Ouders vragen daarom vaak hoe nadelig het is als zij hun kind in het Limburgs opvoeden. Het antwoord op deze vraag is simpel: opvoeden in het Limburgs kan prima als het kind daarnaast ook met het Nederlands opgroeit.

Het taalkundig onderzoek naar hoe kinderen hun talen verwerven, is de laatste jaren in een stroomversnelling geraakt. Het laat min of meer zien dat het opvoeden van je kind in twee talen een aantal voordelen kan opleveren, in tegenstelling tot de gedachte uit de hele vorige eeuw dat een jong kind door het verwerven van twee talen in de war raakt. Kinderen leren (mits de omstandigheden goed zijn) twee talen spreken als een eentalig kind. Ze krijgen dan twee ‘moedertalen’, liever gezegd twee eerste talen of twee thuistalen. Veel tweetaligen hebben de ervaring dat ze als kind gemakkelijk twee thuistalen leerden.

Hoewel je dus over twee ‘moedertalen’ of ’thuistalen’ zou kunnen spreken, is het belangrijk om te realiseren dat niemand een taal in alle facetten in gelijke mate beheerst. We verschillen ook van elkaar hierin. Sommigen schrijven prachtige gedichten, anderen kunnen goed verhalen vertellen of rappen. In dit opzicht is het spreken over een volledige beheersing (en dus over ‘de moedertaalspreker’ van het Nederlands, Limburgs, Turks of een andere taal) een illusie.

(Zie ook: Cornips 2012. Eigen en Vreemd: Meertaligheid in Nederland. AUP: Amsterdam.)

 

4. Wat zijn goede omstandigheden voor kinderen om meertalig op te groeien?

Kinderen merken het onmiddellijk als volwassenen een taal minder waarderen dan een andere. Ze hebben een antenne waardoor ze gevoelig zijn voor oordelen die we over talen hebben. Een eerste omstandigheid of conditie is dus dat ouders en omgeving laten zien dat ze beide talen – Limburgs en Nederlands, of Engels en Nederlands, of welke combinatie van talen dan ook – evenveel op prijs stellen.

Een tweede belangrijke conditie is leeftijd: hoe jonger het kind in contact komt met twee talen, hoe beter. De leeftijdsperiode tussen geboorte en pakweg vier jaar oud is zeer gevoelig voor het leren van taal in het algemeen. Komt het kind pas ná een aantal jaren in aanraking met een tweede taal, dan kan de eerste taal invloed uitoefenen op de tweede taal. Spreken ouders het kind al vanaf geboorte in twee talen toe, dan mengt het kind niet of nauwelijks beide talen.

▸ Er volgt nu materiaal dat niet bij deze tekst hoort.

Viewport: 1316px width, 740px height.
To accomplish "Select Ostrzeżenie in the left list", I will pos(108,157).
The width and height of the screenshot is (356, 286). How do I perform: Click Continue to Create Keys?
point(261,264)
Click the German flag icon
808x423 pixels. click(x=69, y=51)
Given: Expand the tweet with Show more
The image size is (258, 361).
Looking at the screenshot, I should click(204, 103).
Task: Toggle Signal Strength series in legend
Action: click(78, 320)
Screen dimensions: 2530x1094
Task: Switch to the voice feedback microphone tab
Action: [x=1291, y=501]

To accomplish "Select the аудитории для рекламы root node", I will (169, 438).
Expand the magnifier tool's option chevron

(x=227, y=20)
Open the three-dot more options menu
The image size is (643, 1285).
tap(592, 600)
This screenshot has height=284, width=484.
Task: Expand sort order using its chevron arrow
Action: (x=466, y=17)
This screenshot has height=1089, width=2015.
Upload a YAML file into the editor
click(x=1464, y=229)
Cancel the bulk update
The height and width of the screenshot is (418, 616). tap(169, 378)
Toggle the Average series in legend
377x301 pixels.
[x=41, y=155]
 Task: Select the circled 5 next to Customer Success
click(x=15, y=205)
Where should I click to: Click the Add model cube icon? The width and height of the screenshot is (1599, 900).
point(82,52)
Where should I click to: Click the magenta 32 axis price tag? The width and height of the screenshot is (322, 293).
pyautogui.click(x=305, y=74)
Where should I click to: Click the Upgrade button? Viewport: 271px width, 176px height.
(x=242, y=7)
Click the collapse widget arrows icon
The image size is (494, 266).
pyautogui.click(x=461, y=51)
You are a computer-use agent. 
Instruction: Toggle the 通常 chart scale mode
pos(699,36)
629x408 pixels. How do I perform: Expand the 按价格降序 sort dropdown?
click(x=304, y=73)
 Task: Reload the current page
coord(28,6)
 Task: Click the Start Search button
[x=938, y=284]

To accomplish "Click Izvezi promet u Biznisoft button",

Naast de leeftijd is van belang hoe lang, hoe intensief en hoe gevarieerd kinderen met beide talen te maken krijgen. Het werkt niet als het kind een van beide talen maar twee uur per week hoort. Of als één taal alleen voor het opstellen van een boodschappenlijstje bedoeld is. Integendeel, gezinsleden moeten beide talen gevarieerd gebruiken: voorlezen, tellen en rekenen, verhalen vertellen, spelletjes doen, luisteren naar radio en televisie en gewoon met elkaar spreken.

Tot slot maakt het ook uit in hoeverre twee talen op elkaar lijken. Het Limburgs van Weert, bijvoorbeeld, kent net als alle Limburgse dialecten drie grammaticale geslachten met drie verschillende lidwoorden – d’n mens (m), de vrouw (v) en ut kindj (o) – terwijl het Engels er slechts één heeft: the. Het Limburgs helpt het kind dan veel meer om in het Nederlands onderscheid te maken tussen de- (m/v) en het-woorden (o) dan het Engels. In dit geval levert het dialect duidelijk een taalvoorsprong op, waardoor kinderen dit onderscheid sneller leren.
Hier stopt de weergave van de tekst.